「愛という試練」 中島義道

同じ中島義道著の「働くのがイヤな人のための本」を読んだばかりなので、同じように哲学的な内容を予想していたが、実際は家族や女性たちとの関係を哲学の視点から考察している本だった。母の怒りの場面など、真に迫った描写が続くため、息苦しくなるほど。両親を看取った後も、妻や息子との間で原家族の葛藤を再現している状況らしく、この本は著者自身が書かかずにはいられなかったのだろうと思えた。

著者の育った家庭は、日本の家族の一面を最大限に誇張したような家族関係である。読んでいて、非常にリアルに感じた。身内の誰彼を思い浮かべたりして、他人事とは思えない。

街を漂っている若者たちも、はっきり自覚したり、表現したりできないけれど、「家族は愛し合わなければならない」という暗黙の掟は息苦しいと感じているのだと思う。

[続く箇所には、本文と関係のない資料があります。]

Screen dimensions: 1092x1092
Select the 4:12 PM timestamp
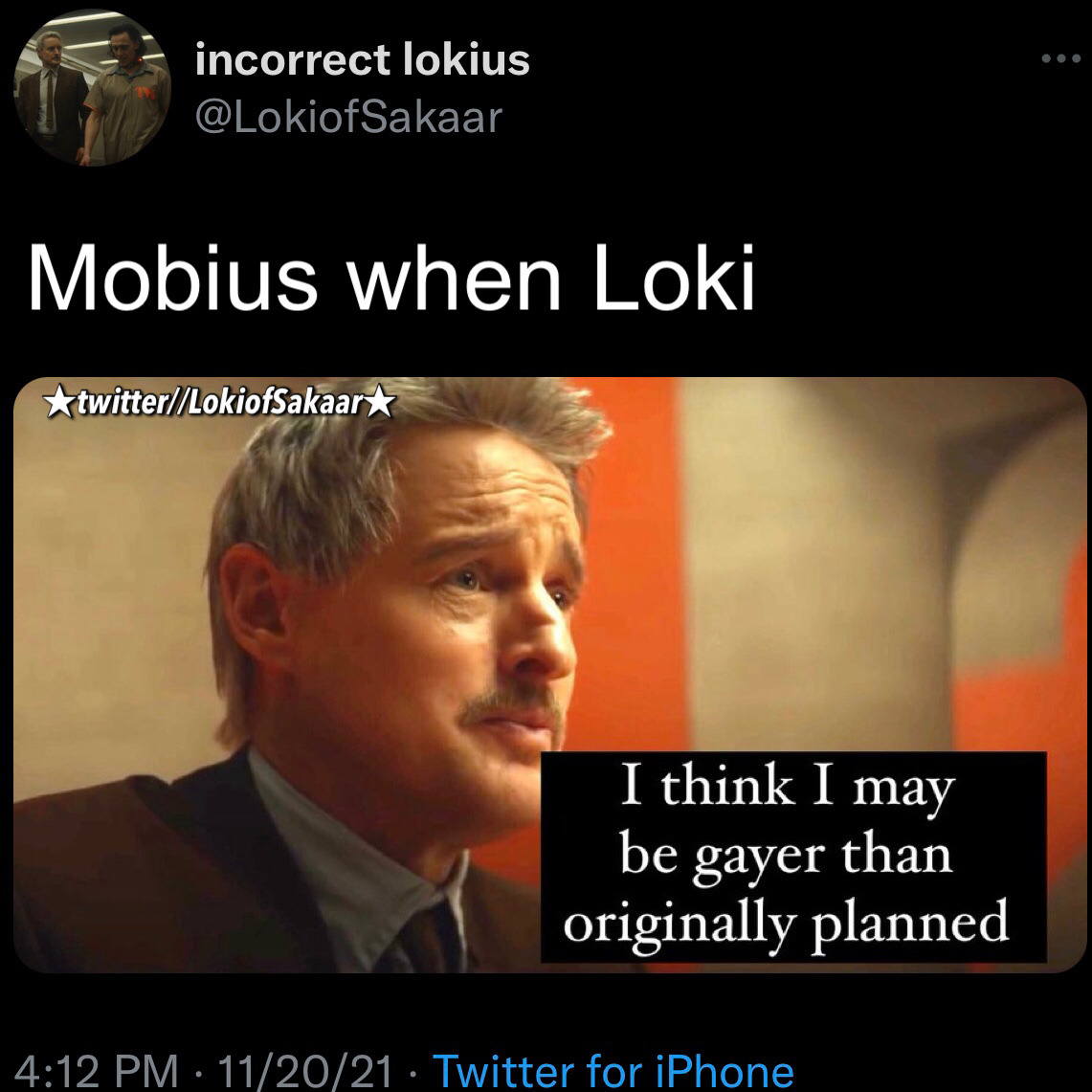[x=97, y=1070]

日記に書く順番を間違えたが、一昨日宮城みち子著「キャリアカウンセリング」を読み終えた。キャリアカウンセラーは、会社組織や様々な仕事の知識と人脈に加えて、カウンセリングと臨床心理の知識・経験が必要な仕事である。著者によれば、心理カウンセラーがキャリアについて学ぶよりも、会社組織に属する人間がカウンセリングや臨床心理を学ぶ養成法の方が、日本の現状に合っているそうだ。確かに大学・大学院で心理学を専攻して、そのままカウンセラーを続けている人が、様々な職種や組織内の人間関係について熟知するのはむずかしいだろう。

しかし、転職や職場の人間関係の相談から始まっても、過去の重い問題が浮上してきたり、病気や障害が関わっている可能性が出て来ることもあり、その場合は心理カウンセラーや精神科医へつなぐ必要も出てくる。キャリアカウンセリングだけで解決しようとして「抱え込まない」ことが大切だという。

キャリアカウンセリングの理論や歴史を紹介し、面談の方法や注意点を説明、学校教育への活用など今後の課題にも言及している。キャリアカウンセリングの概観を理解するのに適した本である。